# Start of Data for this task

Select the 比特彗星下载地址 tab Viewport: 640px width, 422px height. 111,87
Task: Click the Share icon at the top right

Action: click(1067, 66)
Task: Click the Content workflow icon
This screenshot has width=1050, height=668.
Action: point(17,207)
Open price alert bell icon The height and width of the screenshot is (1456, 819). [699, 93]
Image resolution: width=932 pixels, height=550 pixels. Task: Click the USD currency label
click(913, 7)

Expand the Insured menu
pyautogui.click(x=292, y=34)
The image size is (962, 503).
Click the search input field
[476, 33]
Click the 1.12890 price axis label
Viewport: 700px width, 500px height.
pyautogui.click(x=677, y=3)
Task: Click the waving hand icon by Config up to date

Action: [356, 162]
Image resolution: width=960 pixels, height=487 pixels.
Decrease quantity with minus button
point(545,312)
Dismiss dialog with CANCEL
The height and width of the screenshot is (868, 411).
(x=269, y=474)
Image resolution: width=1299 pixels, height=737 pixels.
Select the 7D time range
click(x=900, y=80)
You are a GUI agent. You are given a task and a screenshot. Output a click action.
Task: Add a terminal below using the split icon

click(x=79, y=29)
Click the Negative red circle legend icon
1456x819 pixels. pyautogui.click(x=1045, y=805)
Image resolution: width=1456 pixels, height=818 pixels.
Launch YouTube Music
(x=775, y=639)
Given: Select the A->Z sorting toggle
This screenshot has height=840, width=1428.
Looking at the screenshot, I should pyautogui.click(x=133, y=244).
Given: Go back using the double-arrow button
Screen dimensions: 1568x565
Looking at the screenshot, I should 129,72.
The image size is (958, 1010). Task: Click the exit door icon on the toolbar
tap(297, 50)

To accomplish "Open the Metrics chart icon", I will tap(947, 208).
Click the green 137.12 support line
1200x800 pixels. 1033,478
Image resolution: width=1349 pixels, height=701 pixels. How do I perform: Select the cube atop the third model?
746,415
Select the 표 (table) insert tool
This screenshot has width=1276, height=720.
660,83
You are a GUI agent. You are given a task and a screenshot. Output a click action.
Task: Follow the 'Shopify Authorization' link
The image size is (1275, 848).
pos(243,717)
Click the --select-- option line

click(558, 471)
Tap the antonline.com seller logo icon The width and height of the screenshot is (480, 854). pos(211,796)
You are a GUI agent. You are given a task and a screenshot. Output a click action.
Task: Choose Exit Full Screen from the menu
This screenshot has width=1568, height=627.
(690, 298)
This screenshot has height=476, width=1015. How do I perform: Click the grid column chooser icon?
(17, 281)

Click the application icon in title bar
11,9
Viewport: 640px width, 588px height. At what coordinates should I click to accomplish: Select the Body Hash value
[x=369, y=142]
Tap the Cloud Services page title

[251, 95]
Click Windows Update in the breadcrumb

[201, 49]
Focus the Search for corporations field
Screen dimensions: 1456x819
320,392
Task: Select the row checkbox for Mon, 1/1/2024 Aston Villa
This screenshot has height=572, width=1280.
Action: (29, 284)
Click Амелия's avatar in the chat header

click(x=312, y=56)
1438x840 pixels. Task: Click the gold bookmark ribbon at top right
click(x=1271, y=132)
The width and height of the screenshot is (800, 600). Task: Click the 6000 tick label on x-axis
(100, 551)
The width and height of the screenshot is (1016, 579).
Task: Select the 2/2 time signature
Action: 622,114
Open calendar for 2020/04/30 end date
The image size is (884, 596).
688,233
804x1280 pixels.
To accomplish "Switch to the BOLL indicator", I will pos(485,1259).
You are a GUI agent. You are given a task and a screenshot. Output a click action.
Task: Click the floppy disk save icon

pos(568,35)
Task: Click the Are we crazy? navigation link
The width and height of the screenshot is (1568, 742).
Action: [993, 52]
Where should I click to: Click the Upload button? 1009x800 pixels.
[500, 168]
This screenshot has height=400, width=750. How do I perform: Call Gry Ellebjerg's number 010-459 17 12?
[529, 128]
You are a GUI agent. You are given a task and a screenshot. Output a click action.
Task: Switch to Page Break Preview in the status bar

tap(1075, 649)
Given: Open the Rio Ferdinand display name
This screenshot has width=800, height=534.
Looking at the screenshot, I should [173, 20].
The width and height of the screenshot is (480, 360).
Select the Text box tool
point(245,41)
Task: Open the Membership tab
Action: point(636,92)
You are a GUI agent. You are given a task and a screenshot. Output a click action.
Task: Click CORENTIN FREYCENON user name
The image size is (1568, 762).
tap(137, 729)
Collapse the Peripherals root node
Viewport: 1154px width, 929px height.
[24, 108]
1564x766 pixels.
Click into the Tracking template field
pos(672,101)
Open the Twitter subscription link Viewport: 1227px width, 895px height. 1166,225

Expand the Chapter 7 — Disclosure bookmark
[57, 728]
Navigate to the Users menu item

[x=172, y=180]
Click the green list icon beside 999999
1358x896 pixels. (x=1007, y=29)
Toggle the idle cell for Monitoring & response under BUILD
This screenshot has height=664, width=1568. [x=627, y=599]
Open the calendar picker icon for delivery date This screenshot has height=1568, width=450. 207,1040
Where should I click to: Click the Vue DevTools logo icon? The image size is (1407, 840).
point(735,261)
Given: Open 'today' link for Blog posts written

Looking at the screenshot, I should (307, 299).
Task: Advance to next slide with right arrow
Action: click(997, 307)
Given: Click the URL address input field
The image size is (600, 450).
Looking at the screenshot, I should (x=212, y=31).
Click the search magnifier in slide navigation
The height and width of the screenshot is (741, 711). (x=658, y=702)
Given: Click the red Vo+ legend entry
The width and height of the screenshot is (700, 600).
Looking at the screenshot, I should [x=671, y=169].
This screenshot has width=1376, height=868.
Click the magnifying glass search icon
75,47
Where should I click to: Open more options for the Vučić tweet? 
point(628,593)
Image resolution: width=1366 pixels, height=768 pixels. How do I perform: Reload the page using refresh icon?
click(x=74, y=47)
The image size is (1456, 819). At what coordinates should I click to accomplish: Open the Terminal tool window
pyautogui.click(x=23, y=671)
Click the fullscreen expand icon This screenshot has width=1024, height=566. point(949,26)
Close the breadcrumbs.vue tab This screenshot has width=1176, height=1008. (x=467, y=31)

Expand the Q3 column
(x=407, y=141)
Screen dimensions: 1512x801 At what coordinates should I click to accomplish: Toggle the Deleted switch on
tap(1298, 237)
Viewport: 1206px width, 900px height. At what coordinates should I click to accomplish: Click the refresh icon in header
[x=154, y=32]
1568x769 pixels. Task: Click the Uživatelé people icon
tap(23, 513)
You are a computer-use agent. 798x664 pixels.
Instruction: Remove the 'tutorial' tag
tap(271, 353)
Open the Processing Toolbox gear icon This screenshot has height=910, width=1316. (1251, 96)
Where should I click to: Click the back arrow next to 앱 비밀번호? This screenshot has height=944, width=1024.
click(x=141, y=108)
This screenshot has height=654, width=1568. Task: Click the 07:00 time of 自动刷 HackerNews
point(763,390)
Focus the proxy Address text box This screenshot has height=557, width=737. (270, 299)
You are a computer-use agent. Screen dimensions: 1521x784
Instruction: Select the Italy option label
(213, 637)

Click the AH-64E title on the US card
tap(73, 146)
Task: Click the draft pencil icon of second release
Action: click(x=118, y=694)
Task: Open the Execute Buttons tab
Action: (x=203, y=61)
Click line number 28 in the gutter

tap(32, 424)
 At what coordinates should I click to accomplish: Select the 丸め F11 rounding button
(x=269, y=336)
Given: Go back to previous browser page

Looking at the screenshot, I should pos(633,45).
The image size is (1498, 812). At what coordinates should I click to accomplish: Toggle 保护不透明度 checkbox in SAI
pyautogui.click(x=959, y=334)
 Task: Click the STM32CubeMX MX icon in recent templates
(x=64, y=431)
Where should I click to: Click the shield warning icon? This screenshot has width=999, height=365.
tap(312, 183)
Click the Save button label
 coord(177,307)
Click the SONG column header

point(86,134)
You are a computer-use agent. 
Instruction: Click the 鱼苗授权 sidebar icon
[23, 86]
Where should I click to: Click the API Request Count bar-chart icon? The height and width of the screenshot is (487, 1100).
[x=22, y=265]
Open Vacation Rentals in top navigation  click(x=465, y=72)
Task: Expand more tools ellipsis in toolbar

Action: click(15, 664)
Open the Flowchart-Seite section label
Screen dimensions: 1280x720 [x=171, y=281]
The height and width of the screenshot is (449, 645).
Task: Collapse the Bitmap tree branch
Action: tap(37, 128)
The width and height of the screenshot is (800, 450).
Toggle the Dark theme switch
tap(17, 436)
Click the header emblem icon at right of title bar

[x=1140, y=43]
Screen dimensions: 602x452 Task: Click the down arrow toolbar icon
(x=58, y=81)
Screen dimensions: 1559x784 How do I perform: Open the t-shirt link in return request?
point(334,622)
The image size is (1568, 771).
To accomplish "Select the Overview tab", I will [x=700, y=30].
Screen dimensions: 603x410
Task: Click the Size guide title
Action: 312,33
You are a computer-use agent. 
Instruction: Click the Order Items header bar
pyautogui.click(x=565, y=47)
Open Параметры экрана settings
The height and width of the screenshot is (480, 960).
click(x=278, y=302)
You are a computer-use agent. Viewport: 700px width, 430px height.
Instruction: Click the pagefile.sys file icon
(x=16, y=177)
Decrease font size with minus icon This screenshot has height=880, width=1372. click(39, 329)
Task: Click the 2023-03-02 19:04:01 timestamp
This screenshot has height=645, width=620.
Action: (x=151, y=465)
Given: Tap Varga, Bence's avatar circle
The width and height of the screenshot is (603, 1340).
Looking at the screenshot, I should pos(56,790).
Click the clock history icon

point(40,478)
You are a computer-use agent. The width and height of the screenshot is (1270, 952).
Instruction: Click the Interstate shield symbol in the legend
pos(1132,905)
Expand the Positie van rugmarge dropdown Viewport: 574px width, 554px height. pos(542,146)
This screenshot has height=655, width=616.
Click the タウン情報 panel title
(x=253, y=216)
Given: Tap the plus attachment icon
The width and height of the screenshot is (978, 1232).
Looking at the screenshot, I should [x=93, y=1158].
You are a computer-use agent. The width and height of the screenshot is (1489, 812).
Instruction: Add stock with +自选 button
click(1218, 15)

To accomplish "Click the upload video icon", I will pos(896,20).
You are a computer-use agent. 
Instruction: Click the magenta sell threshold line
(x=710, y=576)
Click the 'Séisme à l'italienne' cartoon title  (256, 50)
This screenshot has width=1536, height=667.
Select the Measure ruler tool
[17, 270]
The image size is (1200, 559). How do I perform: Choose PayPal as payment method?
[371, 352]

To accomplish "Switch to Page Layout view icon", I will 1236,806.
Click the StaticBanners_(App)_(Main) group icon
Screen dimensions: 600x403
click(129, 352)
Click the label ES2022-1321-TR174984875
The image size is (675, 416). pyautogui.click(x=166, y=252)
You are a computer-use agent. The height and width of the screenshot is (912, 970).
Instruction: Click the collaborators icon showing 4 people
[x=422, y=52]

# End of Data for this task

**Written request**
Render the rows as a Markdown table with the columns No and Text, beginning with the first line and stopping after the line that contains "1200x800 pixels. 1033,478". Number each line in No, put the line itself in Text, and leave out blank lines.

**Exercise answer**
| No | Text |
|---|---|
| 1 | Select the 比特彗星下载地址 tab Viewport: 640px width, 422px height. 111,87 |
| 2 | Task: Click the Share icon at the top right |
| 3 | Action: click(1067, 66) |
| 4 | Task: Click the Content workflow icon |
| 5 | This screenshot has width=1050, height=668. |
| 6 | Action: point(17,207) |
| 7 | Open price alert bell icon The height and width of the screenshot is (1456, 819). [699, 93] |
| 8 | Image resolution: width=932 pixels, height=550 pixels. Task: Click the USD currency label |
| 9 | click(913, 7) |
| 10 | Expand the Insured menu |
| 11 | pyautogui.click(x=292, y=34) |
| 12 | The image size is (962, 503). |
| 13 | Click the search input field |
| 14 | [476, 33] |
| 15 | Click the 1.12890 price axis label |
| 16 | Viewport: 700px width, 500px height. |
| 17 | pyautogui.click(x=677, y=3) |
| 18 | Task: Click the waving hand icon by Config up to date |
| 19 | Action: [356, 162] |
| 20 | Image resolution: width=960 pixels, height=487 pixels. |
| 21 | Decrease quantity with minus button |
| 22 | point(545,312) |
| 23 | Dismiss dialog with CANCEL |
| 24 | The height and width of the screenshot is (868, 411). |
| 25 | (x=269, y=474) |
| 26 | Image resolution: width=1299 pixels, height=737 pixels. |
| 27 | Select the 7D time range |
| 28 | click(x=900, y=80) |
| 29 | You are a GUI agent. You are given a task and a screenshot. Output a click action. |
| 30 | Task: Add a terminal below using the split icon |
| 31 | click(x=79, y=29) |
| 32 | Click the Negative red circle legend icon |
| 33 | 1456x819 pixels. pyautogui.click(x=1045, y=805) |
| 34 | Image resolution: width=1456 pixels, height=818 pixels. |
| 35 | Launch YouTube Music |
| 36 | (x=775, y=639) |
| 37 | Given: Select the A->Z sorting toggle |
| 38 | This screenshot has height=840, width=1428. |
| 39 | Looking at the screenshot, I should pyautogui.click(x=133, y=244). |
| 40 | Given: Go back using the double-arrow button |
| 41 | Screen dimensions: 1568x565 |
| 42 | Looking at the screenshot, I should 129,72. |
| 43 | The image size is (958, 1010). Task: Click the exit door icon on the toolbar |
| 44 | tap(297, 50) |
| 45 | To accomplish "Open the Metrics chart icon", I will tap(947, 208). |
| 46 | Click the green 137.12 support line |
| 47 | 1200x800 pixels. 1033,478 |